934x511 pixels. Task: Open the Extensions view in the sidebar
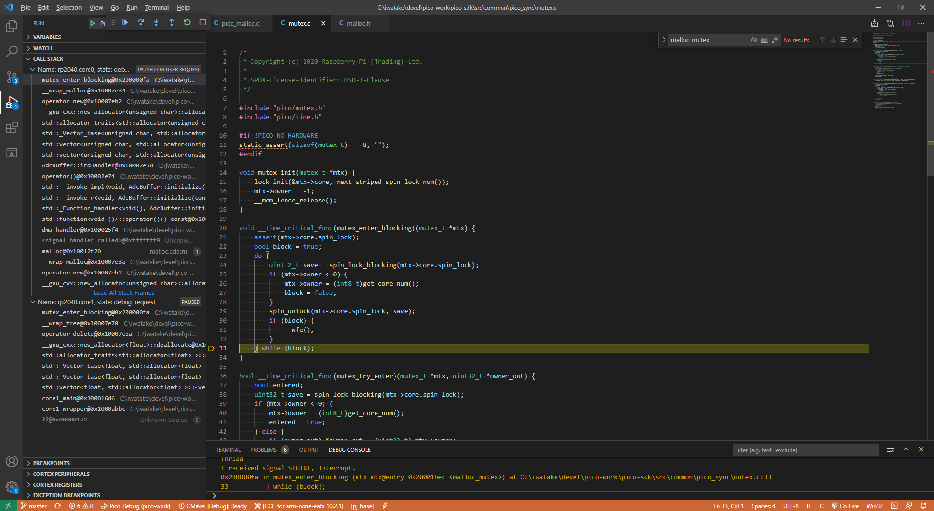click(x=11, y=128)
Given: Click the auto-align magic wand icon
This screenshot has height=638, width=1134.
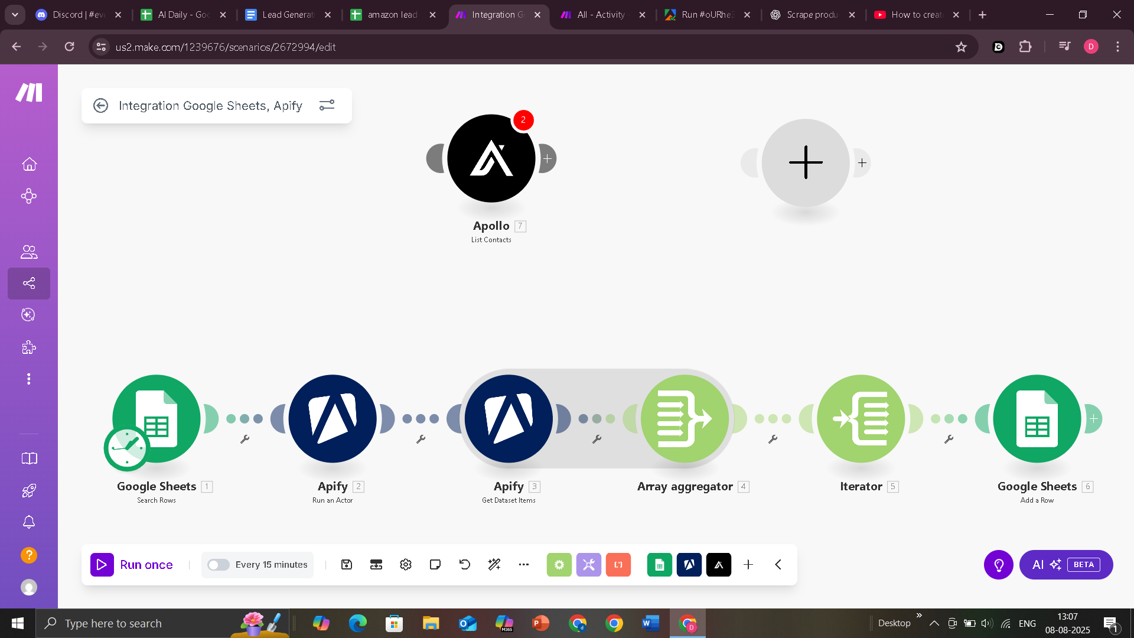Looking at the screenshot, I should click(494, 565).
* * *
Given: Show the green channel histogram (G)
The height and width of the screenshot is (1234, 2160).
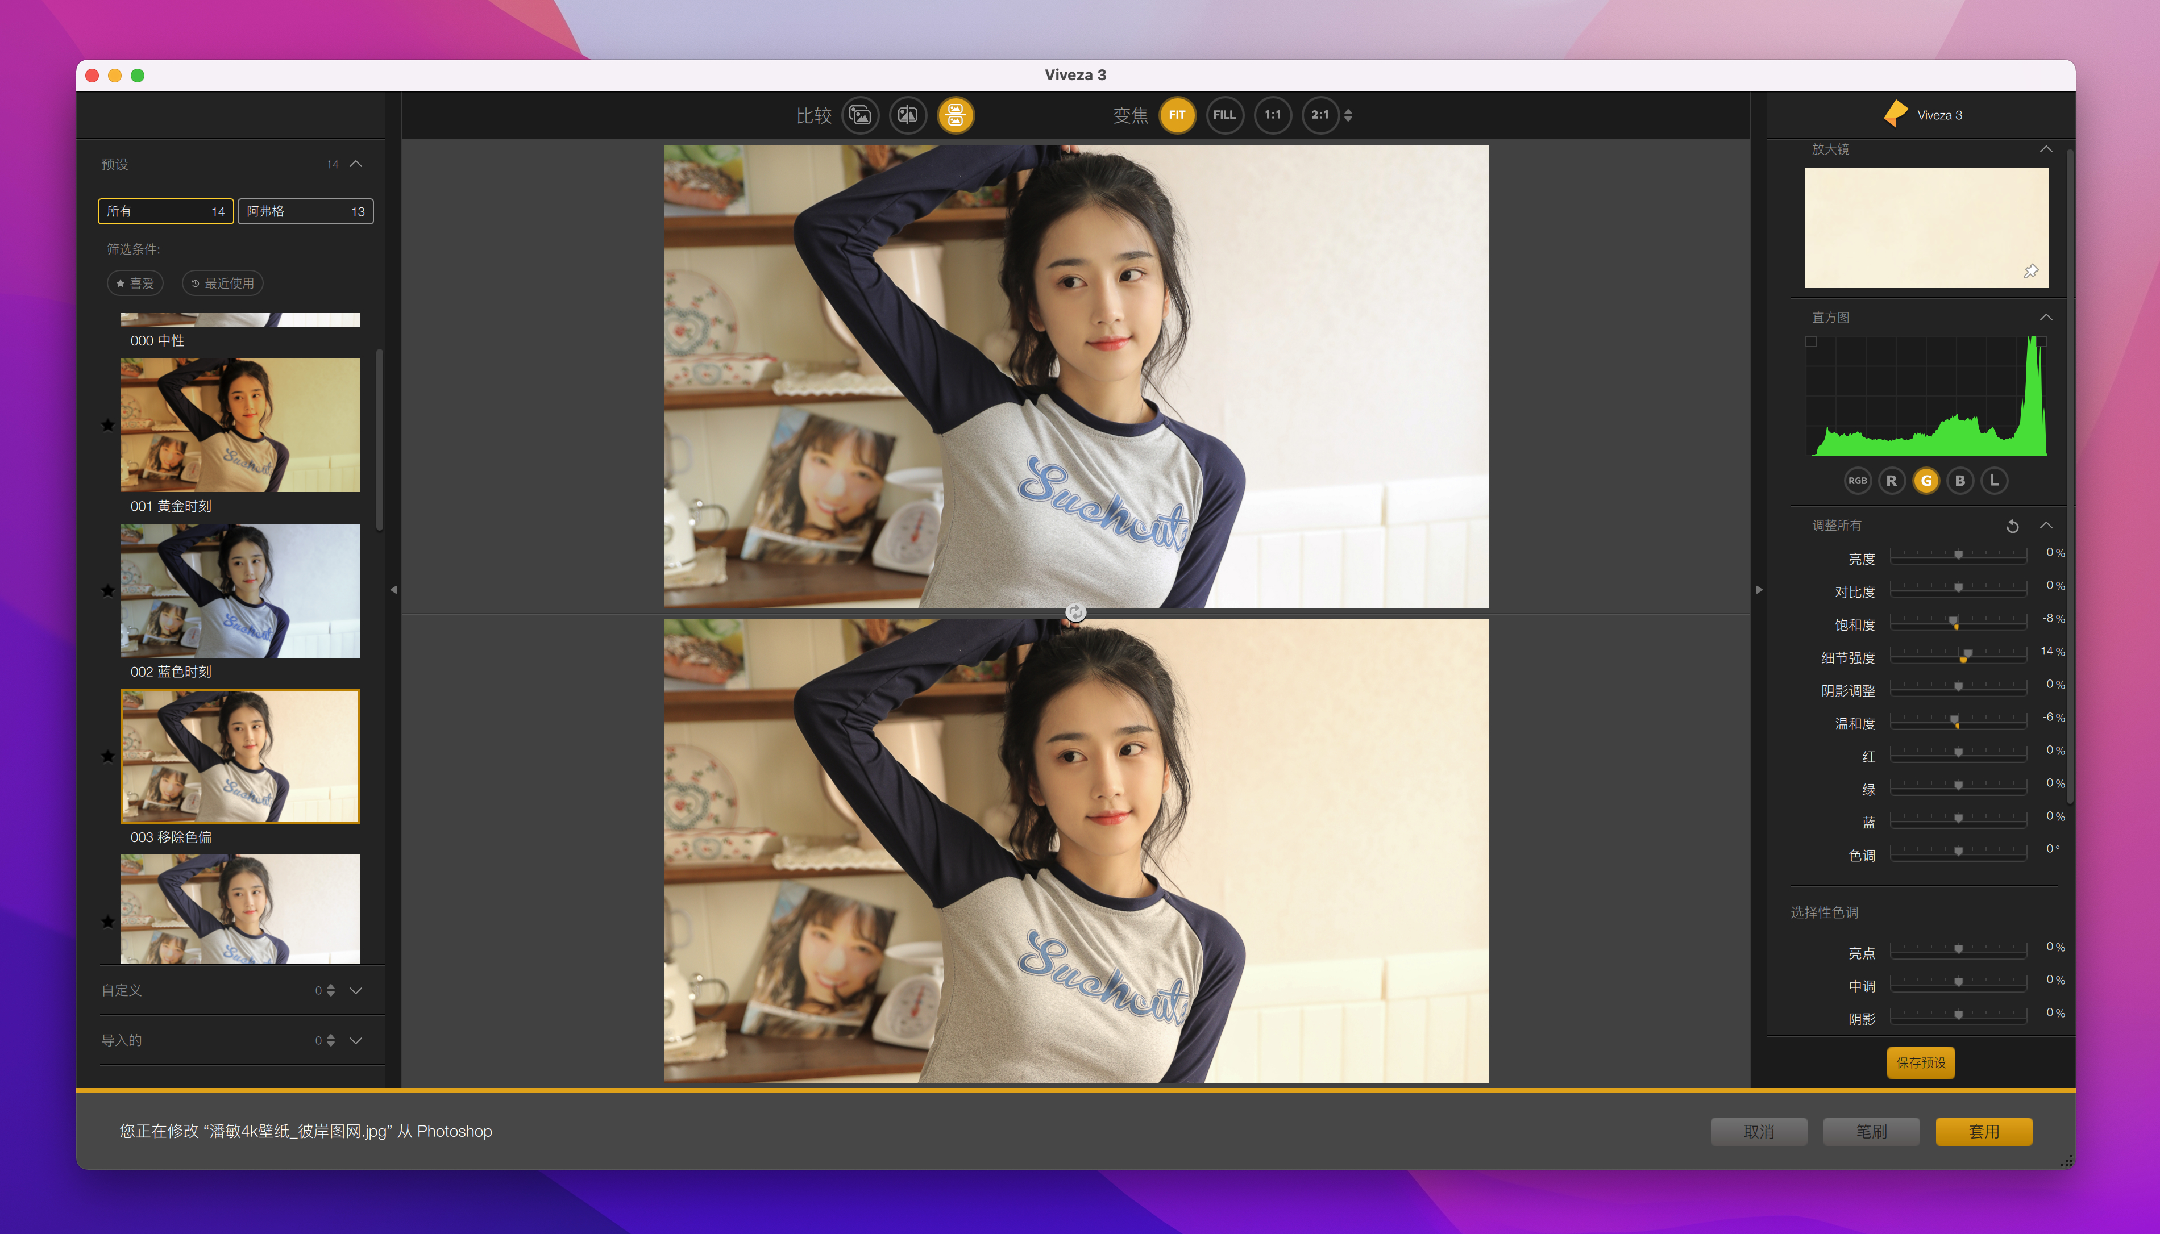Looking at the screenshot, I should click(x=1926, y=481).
---
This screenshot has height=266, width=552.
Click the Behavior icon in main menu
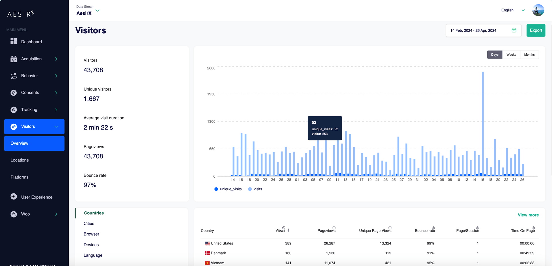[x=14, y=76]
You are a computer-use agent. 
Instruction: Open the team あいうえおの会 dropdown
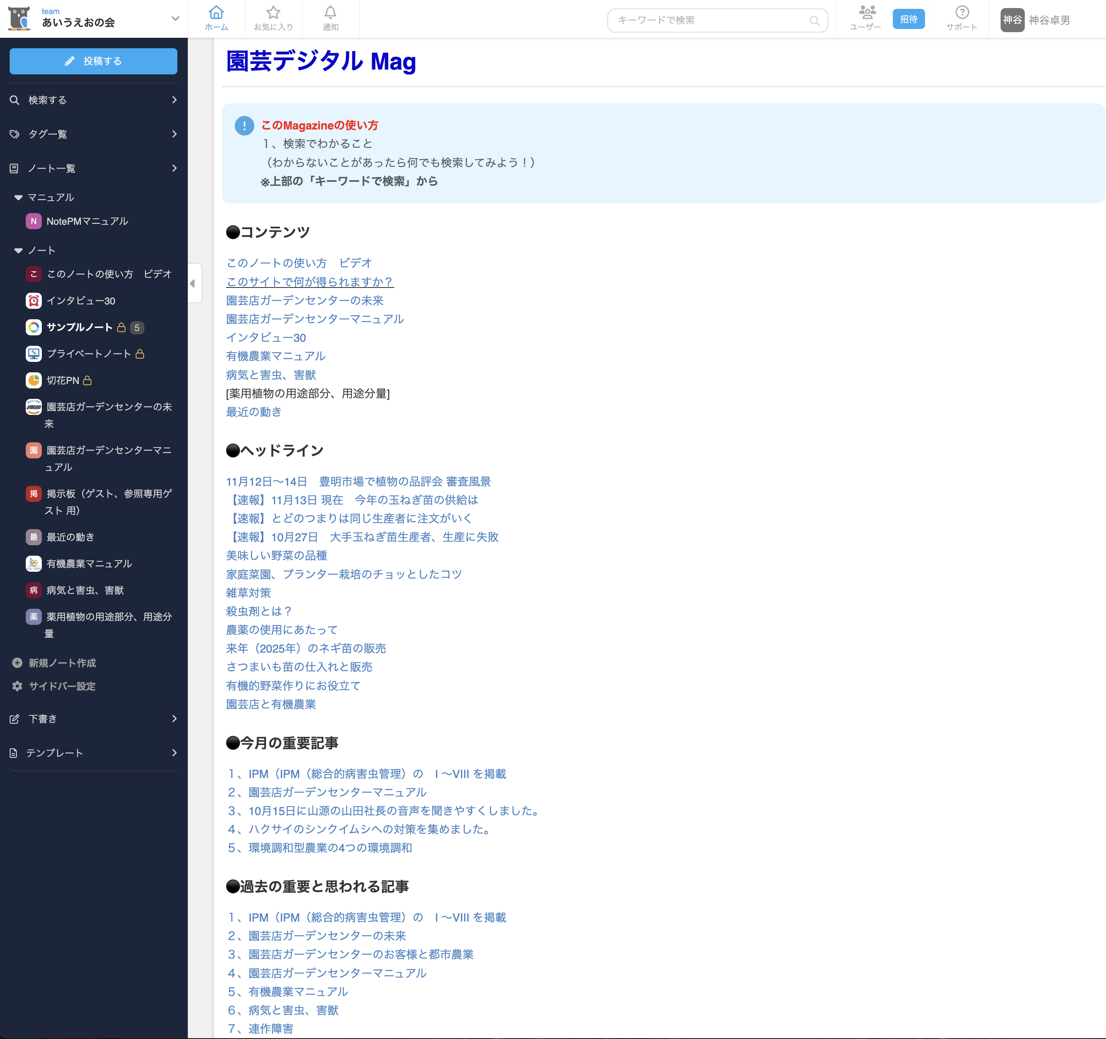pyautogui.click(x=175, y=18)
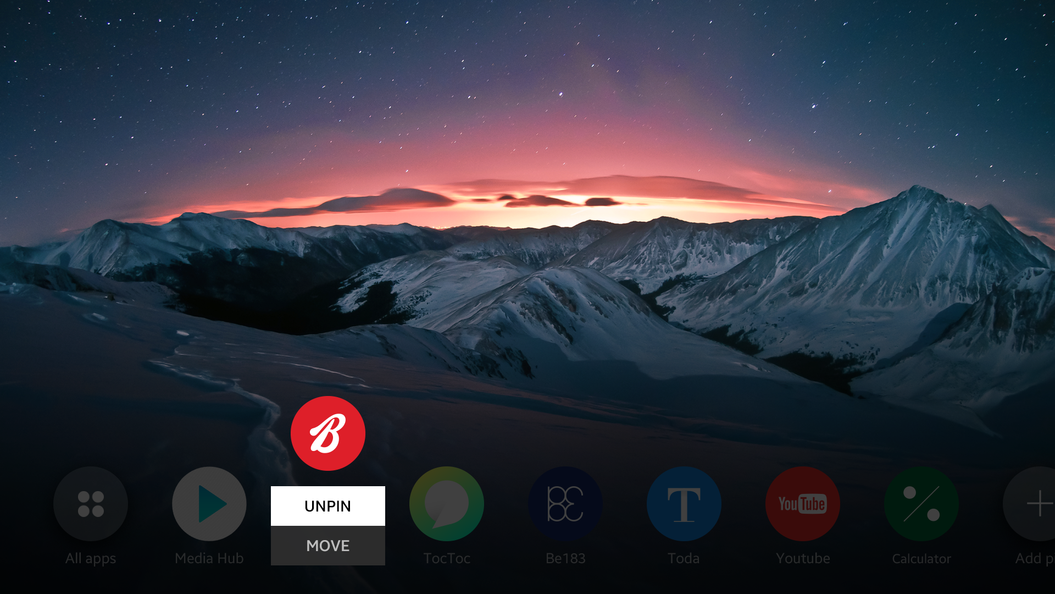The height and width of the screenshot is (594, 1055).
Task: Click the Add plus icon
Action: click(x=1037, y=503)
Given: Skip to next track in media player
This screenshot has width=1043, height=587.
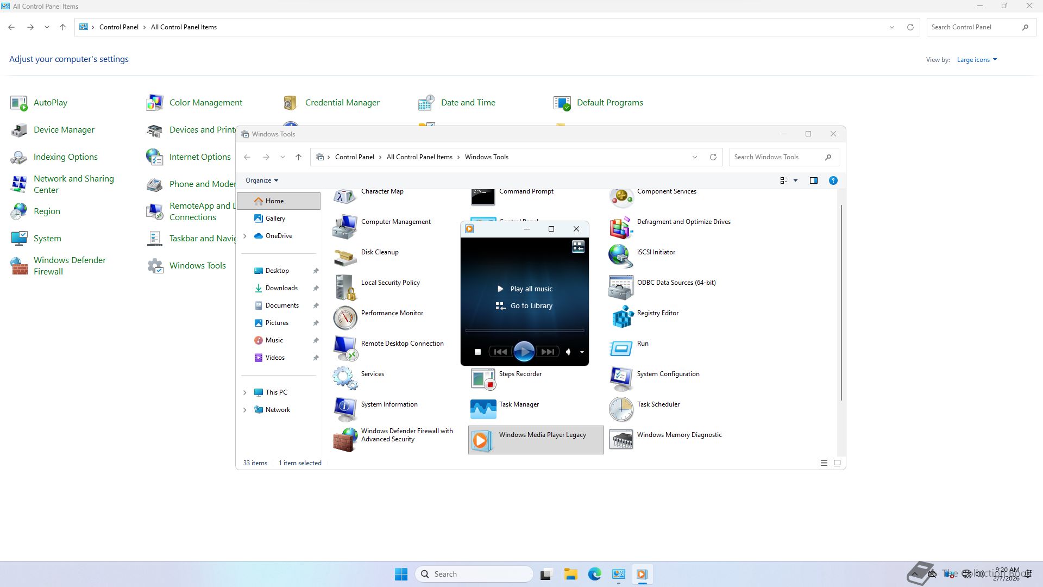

• [Action item]
From the records above, quote word for word only the lines beginning at the line that has "Click the Behavior icon in main menu" and stopping after the line that has "This screenshot has width=1043, height=587.". Omit the pictures.

• [Result for this task]
Click the Behavior icon in main menu
[x=14, y=76]
You are a computer-use agent. 
Instruction: Open the team あいうえおの会 dropdown
pyautogui.click(x=175, y=18)
The height and width of the screenshot is (594, 1055).
Task: Click the Add plus icon
Action: click(x=1037, y=503)
Given: Skip to next track in media player
This screenshot has width=1043, height=587.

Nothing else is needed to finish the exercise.